__TASK__: Format every line of the records below as a JSON list of strings, one string per line, omitting blank lines and leaving out the pictures.

__DATA__:

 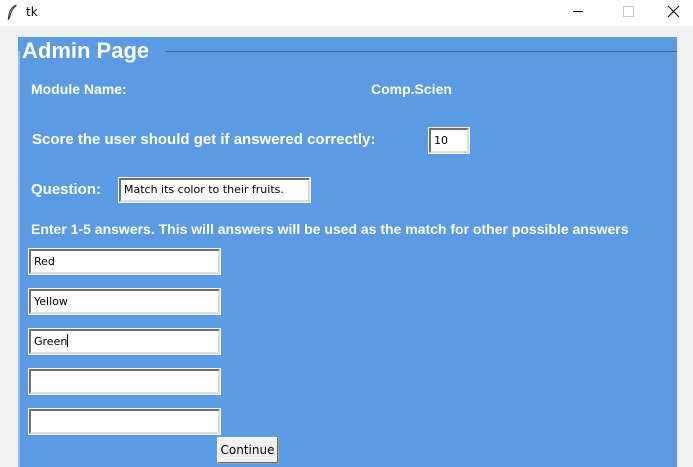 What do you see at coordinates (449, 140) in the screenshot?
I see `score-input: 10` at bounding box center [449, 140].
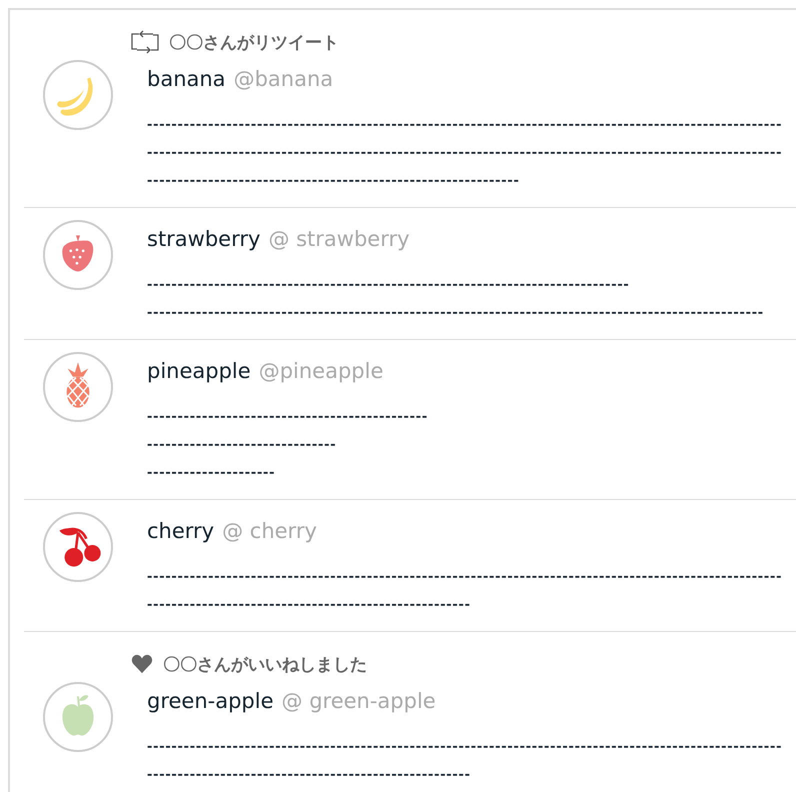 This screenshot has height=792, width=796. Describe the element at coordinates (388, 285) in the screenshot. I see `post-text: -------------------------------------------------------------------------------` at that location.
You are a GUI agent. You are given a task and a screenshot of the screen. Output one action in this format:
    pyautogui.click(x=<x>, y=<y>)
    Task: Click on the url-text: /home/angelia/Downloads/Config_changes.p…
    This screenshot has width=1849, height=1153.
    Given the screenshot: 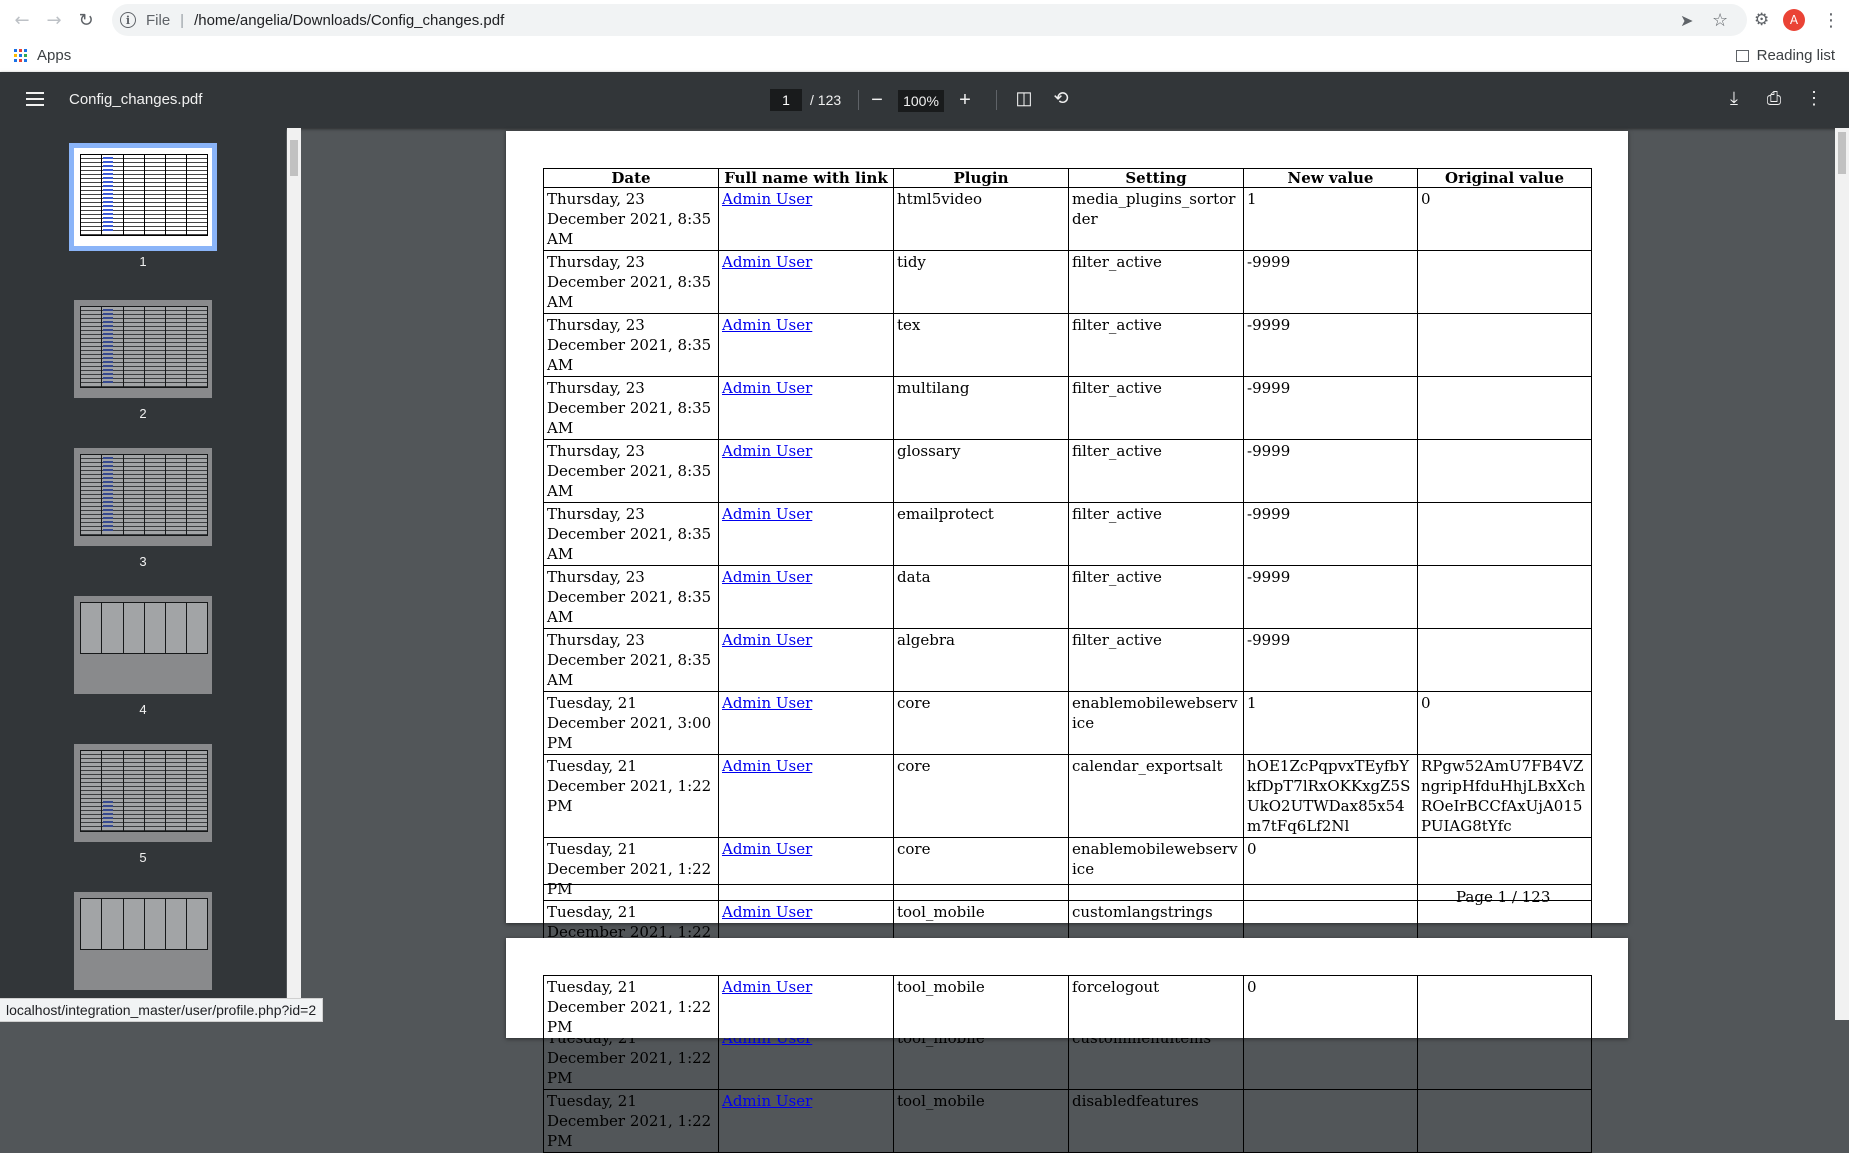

__YOUR SOLUTION__:
[
  "  What do you see at coordinates (449, 140) in the screenshot?",
  "I see `score-input: 10` at bounding box center [449, 140].",
  " This screenshot has height=792, width=796. Describe the element at coordinates (388, 285) in the screenshot. I see `post-text: -------------------------------------------------------------------------------` at that location.",
  "You are a GUI agent. You are given a task and a screenshot of the screen. Output one action in this format:",
  "    pyautogui.click(x=<x>, y=<y>)",
  "    Task: Click on the url-text: /home/angelia/Downloads/Config_changes.p…",
  "    This screenshot has width=1849, height=1153.",
  "    Given the screenshot: "
]